▶ Texto proporcionado
Luis Enrique Pérez-Oramas: "Trabajar en un museo, sobre todo en uno tan absorbente, es como alquilarle a un dueño anónimo tu vida intelectual" (JAIME CASTRO OROZTEGUI)

-Recordemos a los jóvenes de los 80, Tráfico, Guaire, y el cuestionamiento a lo que consideraban la intimidad en la poesía venezolana. ¿Qué queda hoy de aquellas proclamas?
-Quizás, solo la importancia del recitativo, el destino oral de la poesía que es, en el fondo, también su fuente, su llamado, su klesis (esa palabra griega con la que Pablo de Tarso habla de la vocación): encontrar el nicho de la voz que hemos perdido. Pero solo eso, quizás.

▶ Datos de origen
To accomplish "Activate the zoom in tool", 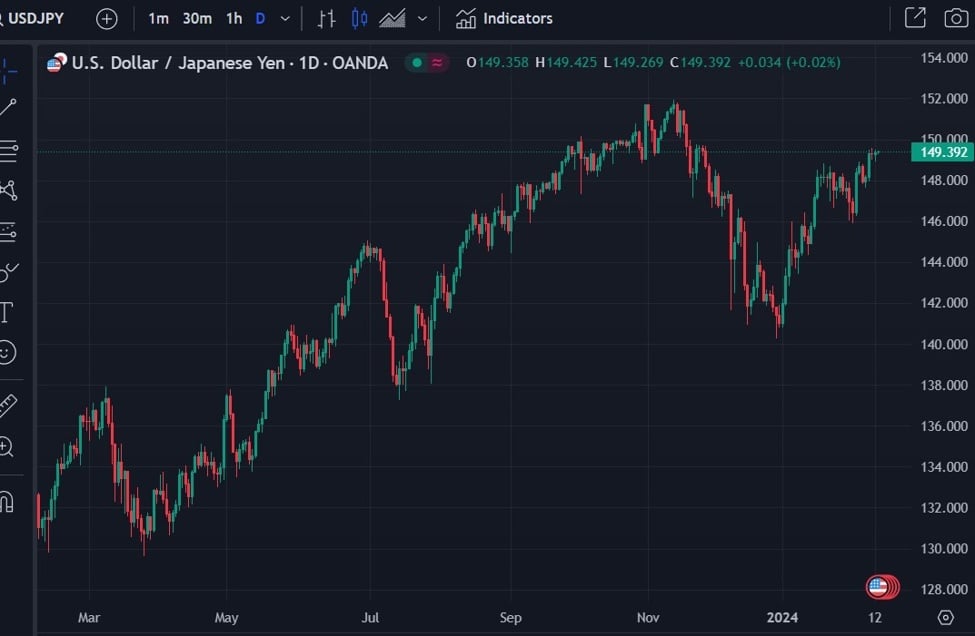I will pyautogui.click(x=7, y=446).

▶ Tarea escrita
En la entrevista, ¿qué significa «klesis» y a qué aplica el entrevistado esa palabra? Los datos no tienen relación con la entrevista.

▶ Resultado de la tarea
«Klesis» es la palabra griega con la que Pablo de Tarso habla de la vocación. El entrevistado la aplica al destino oral de la poesía, que es también su fuente y su llamado: encontrar el nicho de la voz que hemos perdido.